■ WORK TO DO
a. Answer the following questions using the market commentary:
(i) Which four countries does the commentary name as being in deflation?
(ii) What amount of 10-year notes is the US Treasury set to auction?
(iii) At what level does the WTI-Brent spread stand, and since what date is it the widest?
b. Reproduce the stretch of the market commentary from "Bulletin news summary" through "weigh on WTI.".

■ TEXT PASSAGE
■ ■ ■ ■ ■
Unlike most trading sessions in the past month, when the overnight session saw a convenient algo assisted USDJPY/AUDJPY levitation, tonight there has been no such luck for the permabullish E-Trade babies who are conditioned that no matter what the news, the next morning the S&P 500 will open green regardless. Whether this is due to ever louder fears that what is happening in China can not be swept under the rug this time will be revealed soon, but as of this moment both the USDJPY, and its derivative, US equity futures, are looking at a sharp lower open, as gold continues to press higher, while the traditional tension points such as Russia-Ukraine, and ongoing capital flight from some of the more “fringe” emerging markets, continues. Expect more of the same today as people finally peek below the Chinese surface to realize just how profoundly bad the situation on the mainland truly is. And while we realize macro news are meaningless, especially in Europe where the ECB is now the sole supervisor of all asset classes, the fact that Cyprus, Greece, Slovakia and Portugal, are all in deflation, and many more countries lining up to join the club, probably means that absent a massive global credit impulse, we have certainly reached the upward inflection point from the most recent $1+ trillion injection of liquidity by the Fed, not to mention the ongoing QE by the BOJ.
So looking at markets, we see that risk averse sentiment which dominated the price action during the Asian session swiftly carried over into the European session, prompting flight to quality since the get-go as concerns over credit markets in China remained at the forefront. As a result, basic materials related stocks were among the worst performing in Europe, with consumer goods leading the move lower. At the same time, flight to quality supported JPY and Swiss rates, with credit spreads also widening. Looking elsewhere, even though gold managed to hold onto gains made overnight, base metals and energy products suffered as concerns over the future growth prospects in China escalated. There was little in terms of tier 1 macroeconomic releases this morning and going forward market participants will get to digest the release of the latest weekly DoE report, while the US Treasury will auction off USD 21bln in 10y notes.
Bulletin news summary from Bloomberg and RanSquawk:
- Risk averse sentiment which dominated the price action during the Asian session carried over into the European session, prompting flight to quality as concerns over credit markets in China remained at the forefront.
- WTI-Brent spread the widest since 6th of February at USD 9.35 as Chinese fears and larger API build weigh on WTI.
■ ■ ■ ■ ■
■ RECORDED DATA
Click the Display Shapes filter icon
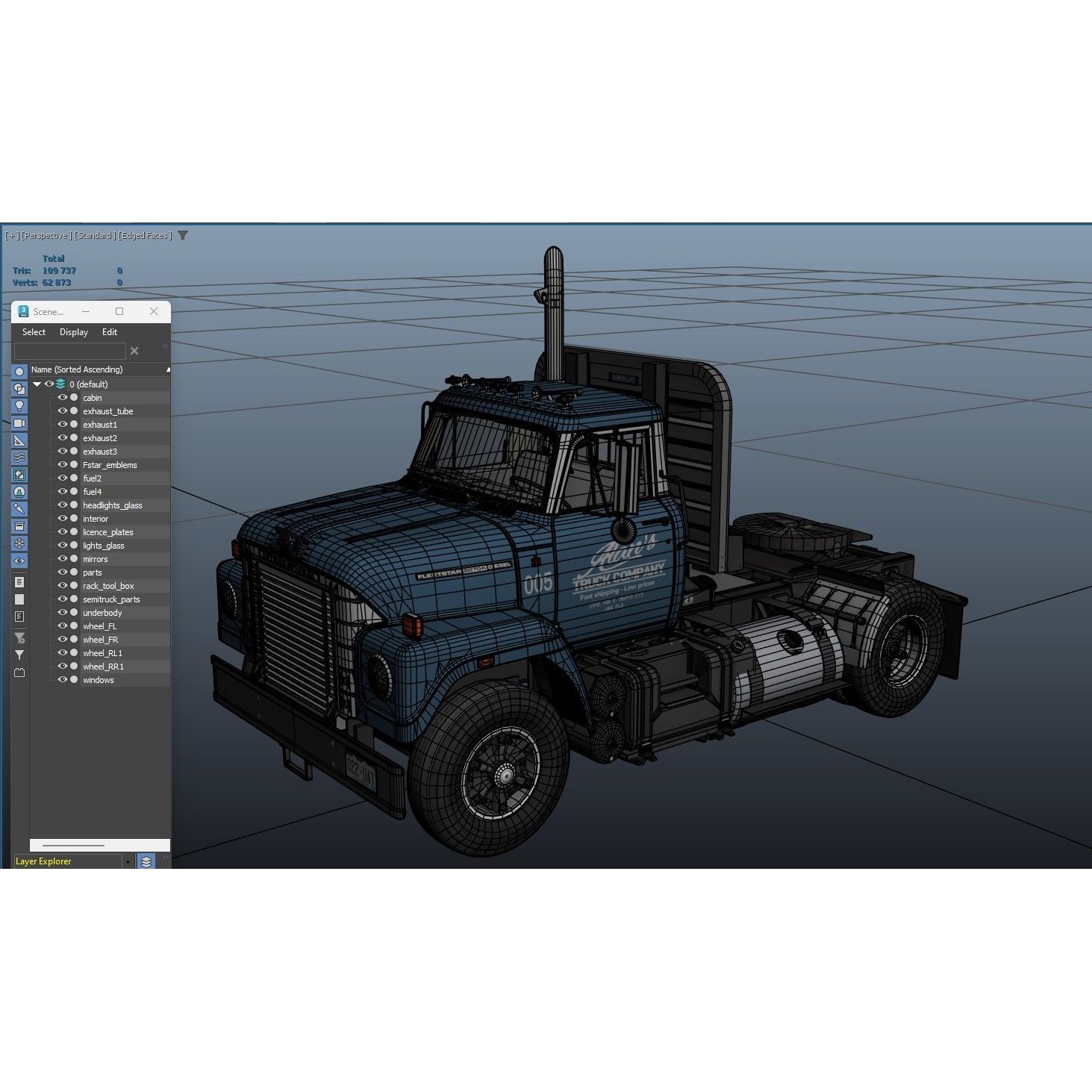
■ ■ ■ ■ ■
■ TASK-BY-TASK RESULTS
a.
(i) Cyprus, Greece, Slovakia and Portugal.
(ii) USD 21bln.
(iii) USD 9.35, the widest since 6th of February.

b.
Bulletin news summary from Bloomberg and RanSquawk:
- Risk averse sentiment which dominated the price action during the Asian session carried over into the European session, prompting flight to quality as concerns over credit markets in China remained at the forefront.
- WTI-Brent spread the widest since 6th of February at USD 9.35 as Chinese fears and larger API build weigh on WTI.